### Data to process

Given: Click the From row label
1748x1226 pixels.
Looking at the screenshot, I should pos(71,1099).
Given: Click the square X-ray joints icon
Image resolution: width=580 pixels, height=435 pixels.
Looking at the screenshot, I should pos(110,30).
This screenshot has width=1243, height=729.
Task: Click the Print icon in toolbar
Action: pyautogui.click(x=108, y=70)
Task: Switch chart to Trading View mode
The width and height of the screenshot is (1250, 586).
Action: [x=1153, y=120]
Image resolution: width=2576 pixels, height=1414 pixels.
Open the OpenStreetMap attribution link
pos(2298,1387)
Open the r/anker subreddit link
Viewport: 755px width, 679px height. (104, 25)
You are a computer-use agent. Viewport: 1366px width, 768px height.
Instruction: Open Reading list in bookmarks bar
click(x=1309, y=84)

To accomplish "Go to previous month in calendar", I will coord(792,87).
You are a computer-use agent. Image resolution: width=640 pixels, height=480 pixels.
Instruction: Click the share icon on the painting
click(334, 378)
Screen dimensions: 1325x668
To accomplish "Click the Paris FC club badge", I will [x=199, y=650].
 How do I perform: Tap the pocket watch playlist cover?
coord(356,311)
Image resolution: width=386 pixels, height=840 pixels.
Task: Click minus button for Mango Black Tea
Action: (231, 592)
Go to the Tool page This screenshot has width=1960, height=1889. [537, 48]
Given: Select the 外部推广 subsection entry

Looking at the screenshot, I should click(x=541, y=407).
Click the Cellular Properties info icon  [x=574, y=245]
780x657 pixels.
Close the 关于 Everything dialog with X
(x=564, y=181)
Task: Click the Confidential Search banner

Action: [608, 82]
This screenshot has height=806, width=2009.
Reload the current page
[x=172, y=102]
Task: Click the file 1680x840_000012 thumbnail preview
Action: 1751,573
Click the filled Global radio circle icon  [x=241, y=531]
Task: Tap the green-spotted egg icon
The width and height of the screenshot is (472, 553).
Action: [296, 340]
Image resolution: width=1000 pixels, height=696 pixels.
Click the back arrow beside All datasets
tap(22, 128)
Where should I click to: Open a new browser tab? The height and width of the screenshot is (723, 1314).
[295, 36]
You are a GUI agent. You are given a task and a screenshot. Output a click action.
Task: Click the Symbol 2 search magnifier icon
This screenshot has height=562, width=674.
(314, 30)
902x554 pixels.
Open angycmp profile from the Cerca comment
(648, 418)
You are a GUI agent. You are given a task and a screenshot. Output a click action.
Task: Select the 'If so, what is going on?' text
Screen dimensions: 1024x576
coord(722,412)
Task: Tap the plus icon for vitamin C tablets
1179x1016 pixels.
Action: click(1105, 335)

### Work order
Return the listing in full, matching each word exactly.

### Solution for this task
Given: Click the From row label
1748x1226 pixels.
Looking at the screenshot, I should pos(71,1099).
Given: Click the square X-ray joints icon
Image resolution: width=580 pixels, height=435 pixels.
Looking at the screenshot, I should pos(110,30).
This screenshot has width=1243, height=729.
Task: Click the Print icon in toolbar
Action: pyautogui.click(x=108, y=70)
Task: Switch chart to Trading View mode
The width and height of the screenshot is (1250, 586).
Action: [x=1153, y=120]
Image resolution: width=2576 pixels, height=1414 pixels.
Open the OpenStreetMap attribution link
pos(2298,1387)
Open the r/anker subreddit link
Viewport: 755px width, 679px height. (104, 25)
You are a computer-use agent. Viewport: 1366px width, 768px height.
Instruction: Open Reading list in bookmarks bar
click(x=1309, y=84)

To accomplish "Go to previous month in calendar", I will coord(792,87).
You are a computer-use agent. Image resolution: width=640 pixels, height=480 pixels.
Instruction: Click the share icon on the painting
click(334, 378)
Screen dimensions: 1325x668
To accomplish "Click the Paris FC club badge", I will [x=199, y=650].
 How do I perform: Tap the pocket watch playlist cover?
coord(356,311)
Image resolution: width=386 pixels, height=840 pixels.
Task: Click minus button for Mango Black Tea
Action: (231, 592)
Go to the Tool page This screenshot has width=1960, height=1889. [537, 48]
Given: Select the 外部推广 subsection entry

Looking at the screenshot, I should click(x=541, y=407).
Click the Cellular Properties info icon  [x=574, y=245]
780x657 pixels.
Close the 关于 Everything dialog with X
(x=564, y=181)
Task: Click the Confidential Search banner

Action: [608, 82]
This screenshot has height=806, width=2009.
Reload the current page
[x=172, y=102]
Task: Click the file 1680x840_000012 thumbnail preview
Action: 1751,573
Click the filled Global radio circle icon  [x=241, y=531]
Task: Tap the green-spotted egg icon
The width and height of the screenshot is (472, 553).
Action: [296, 340]
Image resolution: width=1000 pixels, height=696 pixels.
Click the back arrow beside All datasets
tap(22, 128)
Where should I click to: Open a new browser tab? The height and width of the screenshot is (723, 1314).
[295, 36]
You are a GUI agent. You are given a task and a screenshot. Output a click action.
Task: Click the Symbol 2 search magnifier icon
This screenshot has height=562, width=674.
(314, 30)
902x554 pixels.
Open angycmp profile from the Cerca comment
(648, 418)
You are a GUI agent. You are given a task and a screenshot. Output a click action.
Task: Select the 'If so, what is going on?' text
Screen dimensions: 1024x576
coord(722,412)
Task: Tap the plus icon for vitamin C tablets
1179x1016 pixels.
Action: click(1105, 335)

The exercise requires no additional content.